The wing’s commander has sought a lofty goal: addressing priority threats is to be able to reprogram capabilities in three hours.
“In order for us to beat China, we have to be able to do our job in less than three hours. It’s an easy thing to say but a harder thing to do. When you start peeling back three hours, what does that actually mean? We addressed that question” during the recent exercise, Col. Josh Koslov, commander of the 350th Spectrum Wing, said. “The Air Force can’t succeed in war if our wing can’t execute its mission essential tasks at the speed of relevance. Rapid Raven wasn’t just an exercise; it was a chance to attack our mission essential tasks as a whole and see what works and what doesn’t.”
The event sought to simulate a 24-hour period of operations that began with receiving an emergency operational change request for updated mission data files based on a new and complex emitter, that triggers the electronic warfare integrated reprogramming cycle across squadrons, according to the Air Force.
Mission data files are the on-board data systems of an aircraft compiling information from the surrounding environment.

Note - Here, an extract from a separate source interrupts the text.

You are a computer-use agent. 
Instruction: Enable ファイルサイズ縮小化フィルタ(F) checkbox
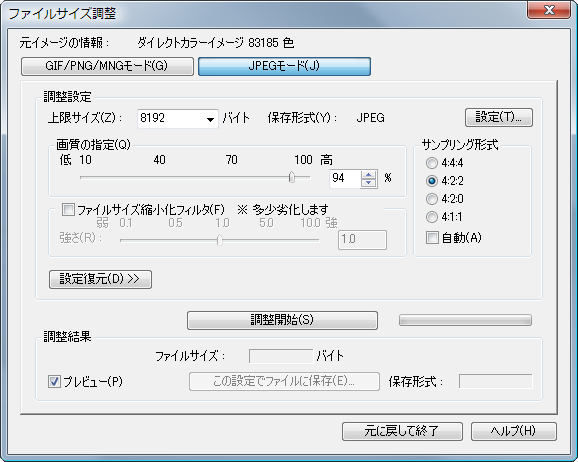(68, 210)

They’ve been described as “the brains of the airplane.”
Air Force officials have said reprogramming mission data files provides airmen the most up-to-date data — to include threat intelligence — and allows them to sense, identify, locate and counter threats to ultimately increase survivability and lethality.
“We purposely chose threats in multiple bands [frequency range] that should affect most of the systems, requiring reprogramming,” Maj. Joseph Ellis, 350th Spectrum Warfare Wing operations director, said. “It’s about stressing the wing in a combat-representative environment to the point where we’ll learn a lot about our skills to get better and faster.”
Rapid Raven will help inform future tactics, techniques and procedures for the wing and identify requirements needed in order to execute its mission in the rapid timeline officials have outlined to be able to combat top threats.
Given how new the wing is, it continues to utilize various exercises and training venues to game out its objectives, which also involve getting other more traditional units used to these capabilities.
The Air Force, along with the other military services, has sought to reinvigorate spectrum operations as they have grown in strategic importance. Adversaries are aware of the heavy reliance of U.S. and friendly nations’ on spectrum for communications, location information and precision weapons. Following a divestment and reprioritization of these capabilities after the Cold War and during the global war on terror, the U.S. military is forced to bring them back to prominence, meaning traditional forces must be cognizant as well.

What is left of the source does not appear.